What to do: Turn the records, from the start through the line containing "Action: tap(869, 13)", into a JSON list of strings with one string per line and blank lines left out.

Input for this task:
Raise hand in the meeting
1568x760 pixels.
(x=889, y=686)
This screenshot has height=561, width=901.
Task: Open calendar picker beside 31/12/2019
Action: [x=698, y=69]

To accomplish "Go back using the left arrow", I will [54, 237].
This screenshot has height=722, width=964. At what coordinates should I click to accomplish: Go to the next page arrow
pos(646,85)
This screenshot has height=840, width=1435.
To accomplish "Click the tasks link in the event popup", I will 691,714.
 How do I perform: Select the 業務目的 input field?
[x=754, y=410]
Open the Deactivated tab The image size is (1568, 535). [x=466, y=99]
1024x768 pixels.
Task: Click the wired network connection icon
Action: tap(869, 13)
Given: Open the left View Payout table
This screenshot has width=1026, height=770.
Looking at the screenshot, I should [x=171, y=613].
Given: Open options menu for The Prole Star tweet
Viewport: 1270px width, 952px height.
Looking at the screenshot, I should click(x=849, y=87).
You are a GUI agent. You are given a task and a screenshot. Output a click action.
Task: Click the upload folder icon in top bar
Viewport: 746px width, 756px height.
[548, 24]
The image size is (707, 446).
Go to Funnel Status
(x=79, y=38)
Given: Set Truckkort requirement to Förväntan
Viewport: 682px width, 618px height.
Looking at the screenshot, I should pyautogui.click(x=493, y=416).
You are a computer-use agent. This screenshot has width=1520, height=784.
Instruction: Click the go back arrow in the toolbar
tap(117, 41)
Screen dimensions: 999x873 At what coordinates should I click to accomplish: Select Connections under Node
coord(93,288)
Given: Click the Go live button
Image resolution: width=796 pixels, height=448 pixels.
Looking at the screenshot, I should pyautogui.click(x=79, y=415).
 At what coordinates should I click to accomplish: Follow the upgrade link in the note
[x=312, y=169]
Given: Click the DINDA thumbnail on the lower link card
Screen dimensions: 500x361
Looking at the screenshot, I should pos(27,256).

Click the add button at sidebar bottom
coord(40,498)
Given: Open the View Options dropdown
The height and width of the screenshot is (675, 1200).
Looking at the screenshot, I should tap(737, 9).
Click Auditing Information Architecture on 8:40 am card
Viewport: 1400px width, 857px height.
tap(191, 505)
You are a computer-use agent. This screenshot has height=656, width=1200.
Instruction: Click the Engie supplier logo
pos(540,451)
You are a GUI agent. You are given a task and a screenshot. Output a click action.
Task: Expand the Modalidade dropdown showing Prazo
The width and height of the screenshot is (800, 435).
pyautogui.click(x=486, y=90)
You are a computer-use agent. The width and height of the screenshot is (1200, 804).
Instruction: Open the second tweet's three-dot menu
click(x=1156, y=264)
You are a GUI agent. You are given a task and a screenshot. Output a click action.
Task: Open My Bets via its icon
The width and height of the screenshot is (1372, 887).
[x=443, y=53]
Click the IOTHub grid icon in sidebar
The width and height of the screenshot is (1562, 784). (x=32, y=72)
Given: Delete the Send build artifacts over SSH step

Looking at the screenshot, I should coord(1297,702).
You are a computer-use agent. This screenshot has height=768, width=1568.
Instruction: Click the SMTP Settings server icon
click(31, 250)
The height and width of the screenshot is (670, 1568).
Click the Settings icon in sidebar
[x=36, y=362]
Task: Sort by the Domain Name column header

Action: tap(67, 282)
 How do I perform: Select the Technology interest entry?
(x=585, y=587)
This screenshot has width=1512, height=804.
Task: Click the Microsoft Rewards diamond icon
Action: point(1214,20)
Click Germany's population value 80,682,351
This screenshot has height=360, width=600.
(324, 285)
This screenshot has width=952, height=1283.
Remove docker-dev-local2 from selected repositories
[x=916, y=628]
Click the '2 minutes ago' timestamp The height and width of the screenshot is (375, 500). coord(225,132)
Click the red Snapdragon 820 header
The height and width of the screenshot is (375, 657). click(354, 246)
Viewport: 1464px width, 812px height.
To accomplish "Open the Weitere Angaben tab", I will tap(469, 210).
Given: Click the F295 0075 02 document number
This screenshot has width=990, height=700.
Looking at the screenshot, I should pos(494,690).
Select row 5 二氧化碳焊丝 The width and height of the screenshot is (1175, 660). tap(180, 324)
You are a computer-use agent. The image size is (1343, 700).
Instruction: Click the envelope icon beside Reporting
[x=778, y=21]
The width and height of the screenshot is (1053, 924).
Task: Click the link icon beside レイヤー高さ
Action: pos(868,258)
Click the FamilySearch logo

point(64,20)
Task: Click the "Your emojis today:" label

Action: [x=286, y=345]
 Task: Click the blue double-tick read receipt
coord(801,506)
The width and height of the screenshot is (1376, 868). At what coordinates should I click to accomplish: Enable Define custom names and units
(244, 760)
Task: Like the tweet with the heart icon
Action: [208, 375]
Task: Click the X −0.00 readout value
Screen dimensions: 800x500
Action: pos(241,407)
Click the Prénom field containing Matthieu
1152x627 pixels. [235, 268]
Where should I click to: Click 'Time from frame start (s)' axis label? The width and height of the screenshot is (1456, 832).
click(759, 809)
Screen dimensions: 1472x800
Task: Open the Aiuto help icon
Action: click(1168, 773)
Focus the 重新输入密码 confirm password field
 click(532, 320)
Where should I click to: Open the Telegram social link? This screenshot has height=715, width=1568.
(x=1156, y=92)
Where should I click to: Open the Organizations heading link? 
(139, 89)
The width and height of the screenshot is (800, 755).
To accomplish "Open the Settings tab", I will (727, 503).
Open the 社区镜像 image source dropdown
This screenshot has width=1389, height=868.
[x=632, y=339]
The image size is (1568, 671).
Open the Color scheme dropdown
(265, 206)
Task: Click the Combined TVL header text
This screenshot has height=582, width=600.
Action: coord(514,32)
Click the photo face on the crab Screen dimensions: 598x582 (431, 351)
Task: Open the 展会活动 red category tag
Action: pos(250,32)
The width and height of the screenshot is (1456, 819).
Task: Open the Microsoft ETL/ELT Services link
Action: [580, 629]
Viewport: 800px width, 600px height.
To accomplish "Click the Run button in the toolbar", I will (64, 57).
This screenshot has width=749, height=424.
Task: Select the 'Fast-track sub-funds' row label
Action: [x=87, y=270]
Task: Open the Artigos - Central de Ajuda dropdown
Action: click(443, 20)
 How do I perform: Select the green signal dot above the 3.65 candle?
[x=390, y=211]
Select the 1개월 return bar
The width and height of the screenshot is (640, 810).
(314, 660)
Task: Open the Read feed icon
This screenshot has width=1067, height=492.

Result of this task:
[
  "Raise hand in the meeting",
  "1568x760 pixels.",
  "(x=889, y=686)",
  "This screenshot has height=561, width=901.",
  "Task: Open calendar picker beside 31/12/2019",
  "Action: [x=698, y=69]",
  "To accomplish \"Go back using the left arrow\", I will [54, 237].",
  "This screenshot has height=722, width=964. At what coordinates should I click to accomplish: Go to the next page arrow",
  "pos(646,85)",
  "This screenshot has height=840, width=1435.",
  "To accomplish \"Click the tasks link in the event popup\", I will 691,714.",
  " How do I perform: Select the 業務目的 input field?",
  "[x=754, y=410]",
  "Open the Deactivated tab The image size is (1568, 535). [x=466, y=99]",
  "1024x768 pixels.",
  "Task: Click the wired network connection icon",
  "Action: tap(869, 13)"
]